### SET EXERCISE
Write out all the rows below again, requests included, but add 90 to each number in the click coordinates given as answers.

### RECORDS FOR THIS TASK
▼▼▼

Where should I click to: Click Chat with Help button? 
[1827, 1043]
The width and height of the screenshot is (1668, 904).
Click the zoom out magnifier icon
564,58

▲▲▲

### WRITTEN RESPONSE
Where should I click to: Click Chat with Help button? 
[1917, 1133]
The width and height of the screenshot is (1668, 904).
Click the zoom out magnifier icon
654,148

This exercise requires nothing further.